Obama: the most videoed president in history

August 22, 2013

Did you know that President Obama has an official videographer? I found out today, thanks to this NPR article.

Arun Chaudhary spent the entire 2008 campaign and the first two years of the administration filming Obama behind the scenes.

“We are definitely talking about thousands and thousands of hours,” he says, “and that’s just … my camera.”

Chaudhary and his successors have filmed Obama on the basketball court, in the Oval Office and palling around with Elena Kagan seconds before he nominated her to the Supreme Court.

How cool is that? The problem, it transpires, is that the sheer volume will, given the format, make it a nightmare for future historians to navigate:

While the material will go to the National Archives and eventually to the Obama presidential library, Chaudhary says there are crucial differences between official and casual events that make his material much harder to search.

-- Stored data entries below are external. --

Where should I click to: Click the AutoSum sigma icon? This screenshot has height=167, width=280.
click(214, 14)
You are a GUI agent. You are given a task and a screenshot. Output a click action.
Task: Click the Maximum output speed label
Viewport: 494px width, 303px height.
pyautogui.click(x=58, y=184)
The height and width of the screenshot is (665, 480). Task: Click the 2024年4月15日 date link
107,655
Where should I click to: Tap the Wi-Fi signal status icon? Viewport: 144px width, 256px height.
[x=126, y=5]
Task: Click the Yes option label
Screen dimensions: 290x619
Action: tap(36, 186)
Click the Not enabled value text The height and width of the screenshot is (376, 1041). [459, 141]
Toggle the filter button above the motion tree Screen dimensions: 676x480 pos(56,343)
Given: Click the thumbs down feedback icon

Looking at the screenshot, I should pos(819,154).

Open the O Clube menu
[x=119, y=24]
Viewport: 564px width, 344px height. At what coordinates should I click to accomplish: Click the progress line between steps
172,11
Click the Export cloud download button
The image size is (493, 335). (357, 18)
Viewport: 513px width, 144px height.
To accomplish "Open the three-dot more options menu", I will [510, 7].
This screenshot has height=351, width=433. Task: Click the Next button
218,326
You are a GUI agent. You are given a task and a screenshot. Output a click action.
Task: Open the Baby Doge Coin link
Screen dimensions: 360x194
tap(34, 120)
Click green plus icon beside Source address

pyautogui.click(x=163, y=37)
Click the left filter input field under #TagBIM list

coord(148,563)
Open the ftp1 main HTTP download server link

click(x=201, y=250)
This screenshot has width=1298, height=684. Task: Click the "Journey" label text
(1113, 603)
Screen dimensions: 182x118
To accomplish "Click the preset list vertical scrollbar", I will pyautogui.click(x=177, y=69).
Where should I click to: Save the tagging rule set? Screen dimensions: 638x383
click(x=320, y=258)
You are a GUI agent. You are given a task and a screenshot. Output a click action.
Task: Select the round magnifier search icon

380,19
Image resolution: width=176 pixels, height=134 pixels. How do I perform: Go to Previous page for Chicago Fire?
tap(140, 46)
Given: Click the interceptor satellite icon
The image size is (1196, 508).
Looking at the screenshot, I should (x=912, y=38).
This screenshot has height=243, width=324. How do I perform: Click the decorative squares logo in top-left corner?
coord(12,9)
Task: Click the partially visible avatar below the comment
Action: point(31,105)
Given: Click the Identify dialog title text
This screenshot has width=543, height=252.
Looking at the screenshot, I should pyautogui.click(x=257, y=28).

“I could put the text of a speech into a file or something next to the video of the speech … and then when you’re searching for a specific line, it can come up,” he says. “But to actually have someone transcribe every casual conversation the president had with anyone while I was filming, I can tell you would take a long time.”

Those transcripts don’t exist, and nobody plans to create them. The behind-the-scenes footage is labeled by date and place. But beyond that, the contents will remain a mystery until someone combs through and catalogs them.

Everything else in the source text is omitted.